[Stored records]
********************
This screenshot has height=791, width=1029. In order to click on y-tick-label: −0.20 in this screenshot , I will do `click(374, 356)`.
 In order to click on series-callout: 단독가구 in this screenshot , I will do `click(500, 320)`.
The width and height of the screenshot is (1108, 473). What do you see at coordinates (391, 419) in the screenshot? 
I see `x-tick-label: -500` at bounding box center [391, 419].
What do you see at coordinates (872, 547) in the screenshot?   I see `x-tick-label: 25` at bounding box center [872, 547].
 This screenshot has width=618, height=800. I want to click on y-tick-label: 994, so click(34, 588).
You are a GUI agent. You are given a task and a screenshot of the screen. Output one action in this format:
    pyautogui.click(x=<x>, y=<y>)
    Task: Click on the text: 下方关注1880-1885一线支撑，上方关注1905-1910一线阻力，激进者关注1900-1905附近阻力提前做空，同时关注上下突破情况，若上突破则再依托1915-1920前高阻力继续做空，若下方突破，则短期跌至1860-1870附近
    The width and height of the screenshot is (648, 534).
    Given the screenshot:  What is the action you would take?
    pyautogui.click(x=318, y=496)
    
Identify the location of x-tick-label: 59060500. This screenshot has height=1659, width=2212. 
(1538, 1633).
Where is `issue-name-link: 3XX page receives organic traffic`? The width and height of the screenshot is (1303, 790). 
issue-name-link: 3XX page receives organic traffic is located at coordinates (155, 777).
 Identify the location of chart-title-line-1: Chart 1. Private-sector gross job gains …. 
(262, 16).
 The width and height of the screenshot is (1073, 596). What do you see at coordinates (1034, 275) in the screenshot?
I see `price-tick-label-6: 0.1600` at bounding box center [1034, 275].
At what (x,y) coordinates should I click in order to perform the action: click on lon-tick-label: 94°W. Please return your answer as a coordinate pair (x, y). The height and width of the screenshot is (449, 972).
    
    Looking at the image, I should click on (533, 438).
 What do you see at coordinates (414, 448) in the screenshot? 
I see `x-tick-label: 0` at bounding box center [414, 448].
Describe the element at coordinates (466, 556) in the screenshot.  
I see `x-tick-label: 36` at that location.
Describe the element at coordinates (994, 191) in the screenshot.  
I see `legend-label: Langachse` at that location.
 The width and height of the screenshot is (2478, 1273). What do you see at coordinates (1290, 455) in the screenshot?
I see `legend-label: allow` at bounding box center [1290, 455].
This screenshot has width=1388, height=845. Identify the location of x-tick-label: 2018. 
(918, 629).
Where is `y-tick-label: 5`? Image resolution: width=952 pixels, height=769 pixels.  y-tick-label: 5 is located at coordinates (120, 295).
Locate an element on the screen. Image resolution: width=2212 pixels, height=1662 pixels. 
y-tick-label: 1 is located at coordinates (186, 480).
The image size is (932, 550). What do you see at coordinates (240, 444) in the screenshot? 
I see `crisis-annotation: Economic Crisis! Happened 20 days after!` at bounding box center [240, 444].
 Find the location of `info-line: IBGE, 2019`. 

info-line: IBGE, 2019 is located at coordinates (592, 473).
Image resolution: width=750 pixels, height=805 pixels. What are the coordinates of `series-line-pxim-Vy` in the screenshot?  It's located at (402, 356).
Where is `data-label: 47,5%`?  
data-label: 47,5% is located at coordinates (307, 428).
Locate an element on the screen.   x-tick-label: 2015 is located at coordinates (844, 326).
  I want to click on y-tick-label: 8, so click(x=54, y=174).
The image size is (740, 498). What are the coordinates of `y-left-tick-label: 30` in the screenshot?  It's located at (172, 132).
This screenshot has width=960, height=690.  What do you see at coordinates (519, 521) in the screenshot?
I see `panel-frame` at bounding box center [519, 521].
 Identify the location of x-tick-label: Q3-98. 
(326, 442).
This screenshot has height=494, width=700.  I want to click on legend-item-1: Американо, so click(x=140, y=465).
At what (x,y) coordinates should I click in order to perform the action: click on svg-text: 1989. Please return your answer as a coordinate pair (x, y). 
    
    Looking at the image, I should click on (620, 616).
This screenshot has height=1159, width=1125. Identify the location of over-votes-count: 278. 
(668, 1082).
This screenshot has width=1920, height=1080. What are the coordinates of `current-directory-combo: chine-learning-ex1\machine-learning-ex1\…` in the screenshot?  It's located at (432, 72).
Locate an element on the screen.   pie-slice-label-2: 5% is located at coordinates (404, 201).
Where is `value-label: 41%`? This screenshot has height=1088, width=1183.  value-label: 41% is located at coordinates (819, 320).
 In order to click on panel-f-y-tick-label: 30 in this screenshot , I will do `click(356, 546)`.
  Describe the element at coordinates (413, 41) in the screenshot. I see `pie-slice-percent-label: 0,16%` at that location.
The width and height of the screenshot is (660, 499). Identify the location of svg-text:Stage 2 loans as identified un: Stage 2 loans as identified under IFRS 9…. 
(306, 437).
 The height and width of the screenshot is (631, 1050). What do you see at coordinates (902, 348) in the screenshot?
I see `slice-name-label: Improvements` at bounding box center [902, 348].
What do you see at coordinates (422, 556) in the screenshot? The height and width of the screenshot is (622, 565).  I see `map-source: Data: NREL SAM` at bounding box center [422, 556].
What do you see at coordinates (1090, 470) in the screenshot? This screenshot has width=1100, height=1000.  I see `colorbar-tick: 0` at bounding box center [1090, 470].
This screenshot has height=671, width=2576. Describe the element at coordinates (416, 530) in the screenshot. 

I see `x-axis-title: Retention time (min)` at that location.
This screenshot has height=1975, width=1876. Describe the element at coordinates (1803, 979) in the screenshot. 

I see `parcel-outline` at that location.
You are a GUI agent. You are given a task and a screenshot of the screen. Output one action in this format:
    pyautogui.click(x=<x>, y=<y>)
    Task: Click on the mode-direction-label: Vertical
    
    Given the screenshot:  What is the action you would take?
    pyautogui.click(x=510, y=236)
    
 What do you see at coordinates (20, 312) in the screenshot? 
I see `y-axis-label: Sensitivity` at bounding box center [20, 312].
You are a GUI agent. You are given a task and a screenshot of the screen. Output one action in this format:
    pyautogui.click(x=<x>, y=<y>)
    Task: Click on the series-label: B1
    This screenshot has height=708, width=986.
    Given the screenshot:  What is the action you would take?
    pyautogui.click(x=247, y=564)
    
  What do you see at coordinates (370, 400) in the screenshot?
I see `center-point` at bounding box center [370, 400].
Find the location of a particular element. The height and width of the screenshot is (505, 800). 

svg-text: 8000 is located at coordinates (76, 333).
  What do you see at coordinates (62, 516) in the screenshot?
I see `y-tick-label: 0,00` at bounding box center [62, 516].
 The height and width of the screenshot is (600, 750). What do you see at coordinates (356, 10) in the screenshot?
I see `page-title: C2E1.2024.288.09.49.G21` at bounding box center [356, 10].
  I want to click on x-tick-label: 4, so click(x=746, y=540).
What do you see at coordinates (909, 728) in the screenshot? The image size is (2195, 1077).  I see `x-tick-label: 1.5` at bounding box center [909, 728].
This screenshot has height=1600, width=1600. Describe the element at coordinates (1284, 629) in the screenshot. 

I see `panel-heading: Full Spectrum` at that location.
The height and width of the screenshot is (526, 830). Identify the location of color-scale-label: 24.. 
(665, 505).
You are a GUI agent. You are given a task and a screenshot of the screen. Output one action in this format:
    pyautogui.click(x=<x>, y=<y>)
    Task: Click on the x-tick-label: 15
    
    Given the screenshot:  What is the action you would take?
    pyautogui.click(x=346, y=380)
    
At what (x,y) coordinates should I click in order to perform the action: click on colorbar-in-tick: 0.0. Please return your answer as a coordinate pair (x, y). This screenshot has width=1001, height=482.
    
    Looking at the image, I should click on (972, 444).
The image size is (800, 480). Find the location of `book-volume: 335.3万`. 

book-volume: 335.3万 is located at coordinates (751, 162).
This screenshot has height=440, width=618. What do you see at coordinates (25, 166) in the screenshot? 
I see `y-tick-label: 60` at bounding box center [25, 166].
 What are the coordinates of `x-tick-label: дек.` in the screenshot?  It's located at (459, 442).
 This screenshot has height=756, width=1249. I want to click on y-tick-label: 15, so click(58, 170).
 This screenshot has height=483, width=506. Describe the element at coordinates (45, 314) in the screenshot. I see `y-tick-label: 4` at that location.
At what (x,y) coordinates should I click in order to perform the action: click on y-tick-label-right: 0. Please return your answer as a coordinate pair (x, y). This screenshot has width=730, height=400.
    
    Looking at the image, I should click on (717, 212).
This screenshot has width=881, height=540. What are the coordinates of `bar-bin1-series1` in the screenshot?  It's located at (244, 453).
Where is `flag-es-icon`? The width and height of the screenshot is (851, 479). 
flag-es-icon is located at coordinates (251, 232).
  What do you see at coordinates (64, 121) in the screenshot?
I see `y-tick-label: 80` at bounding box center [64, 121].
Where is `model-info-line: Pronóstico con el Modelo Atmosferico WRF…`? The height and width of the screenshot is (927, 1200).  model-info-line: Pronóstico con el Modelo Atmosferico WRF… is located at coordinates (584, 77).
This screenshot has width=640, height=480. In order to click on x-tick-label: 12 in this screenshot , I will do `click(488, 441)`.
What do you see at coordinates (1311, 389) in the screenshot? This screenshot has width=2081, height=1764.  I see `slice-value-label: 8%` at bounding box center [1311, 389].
********************
Arrange the lines from the start of the records through the line containing "This screenshot has width=618, height=800.", inclusive, as a Markdown table. Use a column named Row for the row number and a column named Line for the line's text, and leave out blank lines.

*OUTPUT OF THE TASK*
| Row | Line |
|---|---|
| 1 | This screenshot has height=791, width=1029. In order to click on y-tick-label: −0.20 in this screenshot , I will do `click(374, 356)`. |
| 2 |  In order to click on series-callout: 단독가구 in this screenshot , I will do `click(500, 320)`. |
| 3 | The width and height of the screenshot is (1108, 473). What do you see at coordinates (391, 419) in the screenshot?  |
| 4 | I see `x-tick-label: -500` at bounding box center [391, 419]. |
| 5 | What do you see at coordinates (872, 547) in the screenshot?   I see `x-tick-label: 25` at bounding box center [872, 547]. |
| 6 |  This screenshot has width=618, height=800. I want to click on y-tick-label: 994, so click(34, 588). |